How do drugs interact?
Cancer, HIV and tuberculosis are among the many serious diseases that are frequently treated with combinations of three or more drugs, over months or even years. Developing the most effective therapies for such diseases requires understanding how combining drugs affects their efficacy.
If drugs reinforce one another, that synergy may be enough to lower the doses required, potentially relieving side effects, reducing treatment time, and improving patient quality of life. But if drugs work against each other, efficacy will be reduced. Now researchers at Tufts, along with colleagues at Harvard University and Turkey’s Sabanci University, have developed a new method to measure how drugs act in combination. The new methodology is more efficient and less expensive than traditional testing, and provides a framework for systematic testing of any dose-dependent therapeutic agent.
“Identifying synergies early in the pre-clinical drug development process can help us prioritize drug combinations for further development,” said Bree Aldridge, assistant professor of molecular biology and microbiology at Tufts School of Medicine and adjunct assistant professor of biomedical engineering. “But studying such drug interactions is challenging because of the sheer number of combinations and the current method of measurement.”
Such testing has traditionally been done on pairs of drugs through a “checkerboard” methodology using an iPhone-sized plate containing a grid of tiny wells, typically 96 or 384 wells. A bacterium—or other target organism—is placed into each well along with a carefully calibrated dose of the two drugs in varying strengths. Bacterial growth in each well is measured to determine its response to the drugs.
The complexity and cost of testing increase exponentially with the number of drugs being examined. To determine synergy of five drugs would require measuring 100,000 cell response combinations on 1,000 plates. As a result, combinations of more than two drugs—called high-order combinations—rarely undergo such testing.
The new method, though, doesn’t require an exhaustive analysis of all cell behaviors in all possible dose combinations.

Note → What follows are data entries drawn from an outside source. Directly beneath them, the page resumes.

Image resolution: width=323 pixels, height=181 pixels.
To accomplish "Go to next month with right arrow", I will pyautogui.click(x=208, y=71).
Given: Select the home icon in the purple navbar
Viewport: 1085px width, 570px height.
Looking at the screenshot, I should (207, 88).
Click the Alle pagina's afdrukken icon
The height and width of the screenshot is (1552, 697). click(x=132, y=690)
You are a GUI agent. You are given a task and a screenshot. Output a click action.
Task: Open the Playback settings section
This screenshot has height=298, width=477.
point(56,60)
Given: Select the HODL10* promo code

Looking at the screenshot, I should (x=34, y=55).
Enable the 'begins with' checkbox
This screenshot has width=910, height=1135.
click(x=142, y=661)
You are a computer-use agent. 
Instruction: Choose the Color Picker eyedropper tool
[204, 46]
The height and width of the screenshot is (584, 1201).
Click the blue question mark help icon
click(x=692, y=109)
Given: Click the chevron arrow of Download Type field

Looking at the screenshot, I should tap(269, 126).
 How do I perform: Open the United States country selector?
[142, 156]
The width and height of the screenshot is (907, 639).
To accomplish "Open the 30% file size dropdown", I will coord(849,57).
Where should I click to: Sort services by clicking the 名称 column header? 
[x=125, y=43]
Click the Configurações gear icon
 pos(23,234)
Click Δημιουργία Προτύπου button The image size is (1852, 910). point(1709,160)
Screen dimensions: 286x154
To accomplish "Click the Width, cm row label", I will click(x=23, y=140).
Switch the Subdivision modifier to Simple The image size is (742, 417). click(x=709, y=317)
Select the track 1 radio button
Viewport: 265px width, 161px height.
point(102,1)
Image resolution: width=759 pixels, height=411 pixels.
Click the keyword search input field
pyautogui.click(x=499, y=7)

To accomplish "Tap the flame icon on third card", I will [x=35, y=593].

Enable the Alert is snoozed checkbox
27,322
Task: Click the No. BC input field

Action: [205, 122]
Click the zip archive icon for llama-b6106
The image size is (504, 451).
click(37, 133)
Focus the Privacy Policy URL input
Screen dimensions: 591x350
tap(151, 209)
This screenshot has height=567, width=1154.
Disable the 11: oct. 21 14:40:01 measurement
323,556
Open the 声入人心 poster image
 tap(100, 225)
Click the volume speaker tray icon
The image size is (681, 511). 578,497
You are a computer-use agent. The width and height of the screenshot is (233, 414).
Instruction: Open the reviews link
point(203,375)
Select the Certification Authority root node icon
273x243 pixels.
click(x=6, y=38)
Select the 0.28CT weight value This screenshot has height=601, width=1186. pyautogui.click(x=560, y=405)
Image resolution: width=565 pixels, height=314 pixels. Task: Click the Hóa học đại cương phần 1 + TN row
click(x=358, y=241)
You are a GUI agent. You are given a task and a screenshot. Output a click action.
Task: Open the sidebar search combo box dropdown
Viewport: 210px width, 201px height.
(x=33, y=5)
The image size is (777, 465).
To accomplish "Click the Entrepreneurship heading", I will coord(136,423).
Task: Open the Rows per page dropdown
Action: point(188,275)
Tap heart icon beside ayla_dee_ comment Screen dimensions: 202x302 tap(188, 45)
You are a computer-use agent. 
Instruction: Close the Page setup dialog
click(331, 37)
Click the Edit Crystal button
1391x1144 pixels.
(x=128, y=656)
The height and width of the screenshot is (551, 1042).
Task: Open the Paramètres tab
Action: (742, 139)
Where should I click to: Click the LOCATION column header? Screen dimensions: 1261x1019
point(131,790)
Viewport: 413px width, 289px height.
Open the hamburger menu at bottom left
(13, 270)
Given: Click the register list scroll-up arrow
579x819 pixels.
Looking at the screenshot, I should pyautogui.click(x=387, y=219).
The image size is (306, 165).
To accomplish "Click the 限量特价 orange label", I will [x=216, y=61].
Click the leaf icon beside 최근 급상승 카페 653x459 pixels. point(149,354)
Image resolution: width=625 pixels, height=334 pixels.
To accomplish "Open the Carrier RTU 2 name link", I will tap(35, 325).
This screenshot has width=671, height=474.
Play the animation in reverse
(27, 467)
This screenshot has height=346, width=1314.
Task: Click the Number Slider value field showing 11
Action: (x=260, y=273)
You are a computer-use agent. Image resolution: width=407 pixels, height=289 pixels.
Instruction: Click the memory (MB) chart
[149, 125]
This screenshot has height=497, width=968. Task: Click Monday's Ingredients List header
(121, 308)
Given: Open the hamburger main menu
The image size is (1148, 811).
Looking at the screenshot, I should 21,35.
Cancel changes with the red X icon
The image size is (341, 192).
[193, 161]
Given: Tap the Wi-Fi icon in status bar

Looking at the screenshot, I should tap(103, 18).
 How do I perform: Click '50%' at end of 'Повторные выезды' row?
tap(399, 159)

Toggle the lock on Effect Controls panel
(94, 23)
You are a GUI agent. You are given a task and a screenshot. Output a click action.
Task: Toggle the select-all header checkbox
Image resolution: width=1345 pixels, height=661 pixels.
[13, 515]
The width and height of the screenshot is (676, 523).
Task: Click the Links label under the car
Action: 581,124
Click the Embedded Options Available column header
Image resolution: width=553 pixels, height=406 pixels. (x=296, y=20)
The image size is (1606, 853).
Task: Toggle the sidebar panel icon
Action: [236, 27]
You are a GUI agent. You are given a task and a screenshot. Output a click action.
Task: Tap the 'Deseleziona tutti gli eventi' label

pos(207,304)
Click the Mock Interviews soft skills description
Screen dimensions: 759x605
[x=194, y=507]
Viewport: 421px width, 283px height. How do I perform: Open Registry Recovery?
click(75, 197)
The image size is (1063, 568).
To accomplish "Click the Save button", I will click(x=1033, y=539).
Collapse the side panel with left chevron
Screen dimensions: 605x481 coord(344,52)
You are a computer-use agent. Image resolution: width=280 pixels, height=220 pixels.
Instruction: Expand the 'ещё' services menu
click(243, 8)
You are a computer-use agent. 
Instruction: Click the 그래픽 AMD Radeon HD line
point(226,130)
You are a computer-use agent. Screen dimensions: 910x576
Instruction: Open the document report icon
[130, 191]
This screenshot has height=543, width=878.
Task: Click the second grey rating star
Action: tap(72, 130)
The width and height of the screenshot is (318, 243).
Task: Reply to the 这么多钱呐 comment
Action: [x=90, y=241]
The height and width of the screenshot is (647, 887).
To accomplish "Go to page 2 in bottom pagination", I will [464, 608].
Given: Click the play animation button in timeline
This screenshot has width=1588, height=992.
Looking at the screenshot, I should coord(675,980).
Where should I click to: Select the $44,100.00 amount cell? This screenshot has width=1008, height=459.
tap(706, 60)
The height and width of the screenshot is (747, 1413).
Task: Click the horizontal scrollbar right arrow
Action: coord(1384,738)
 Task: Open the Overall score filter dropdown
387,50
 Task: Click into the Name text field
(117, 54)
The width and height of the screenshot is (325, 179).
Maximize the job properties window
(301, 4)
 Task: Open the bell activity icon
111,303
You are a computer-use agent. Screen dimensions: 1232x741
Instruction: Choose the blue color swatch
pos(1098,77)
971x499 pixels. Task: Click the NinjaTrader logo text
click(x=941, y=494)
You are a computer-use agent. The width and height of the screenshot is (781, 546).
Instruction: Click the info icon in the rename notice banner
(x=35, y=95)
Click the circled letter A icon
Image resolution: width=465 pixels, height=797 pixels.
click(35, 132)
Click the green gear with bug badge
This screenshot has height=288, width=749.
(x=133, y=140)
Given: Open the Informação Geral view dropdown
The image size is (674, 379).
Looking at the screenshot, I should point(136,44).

Instead, in order to predict which high-order combinations are most likely to be synergistic, it targets only the most information-rich drug-dose combinations.
This story originally appeared in Tufts Now and was authored by Kim Thurler
In experiments using Mycobacterium tuberculosis, the bacterium that causes tuberculosis, Aldridge and her collaborators found that measuring only certain wells in the grid mirrored the results obtained by testing all the wells. Aldridge uses the analogy of assessing metropolitan rush hour traffic. “Instead of monitoring traffic in every neighborhood and on every road, if you look at traffic at multiple key points—such as the Mass Turnpike and the airport tunnels in Boston—you’ll be able to get a pretty good picture of whether commuting will be a breeze or a nightmare.” The new proof-of-concept study, recently reported in the journal Science Advances, analyzed pairwise and combination interactions among nine drugs now used against M. tuberculosis. Aldridge, whose work merges molecular and mathematical approaches to the study of mycobacteria, hopes to test additional drugs in future studies of the method, which is dubbed DiaMOND (diagonal measurement of n-way drug interactions).
The paper’s first and co-corresponding author along with Aldridge is Murat Cokol, former visiting scientist in the Aldridge laboratory and the Laboratory of Systems Pharmacology (LSP) based at Harvard Medical School, where Aldridge is also an investigator. Other authors are Nurdan Kuru, of Sabanci University in Turkey; Ece Bicak, who formerly worked with Cokol at LSP; and Jonah Larkins-Ford, a PhD student in molecular biology and microbiology at the Sackler School of Graduate Biomedical Sciences at Tufts.
Cokol M, Kuru N, Bicak E, Larkins-Ford J, Aldridge BB. 2017. Sci Adv. 3: :e1701881. Abstract
Aldridge stresses that drug synergy should be only one consideration in developing effective patient therapies. “Synergies observed in the lab are not always associated with optimum clinical treatments,” she said.
For example, it may make sense to include less synergistic combinations in a regimen in order to help combat drug resistance. But, she added, “DiaMOND can play an important role by enabling us to do a much better job of identifying potentially valuable synergies among candidate drugs in the pipeline.”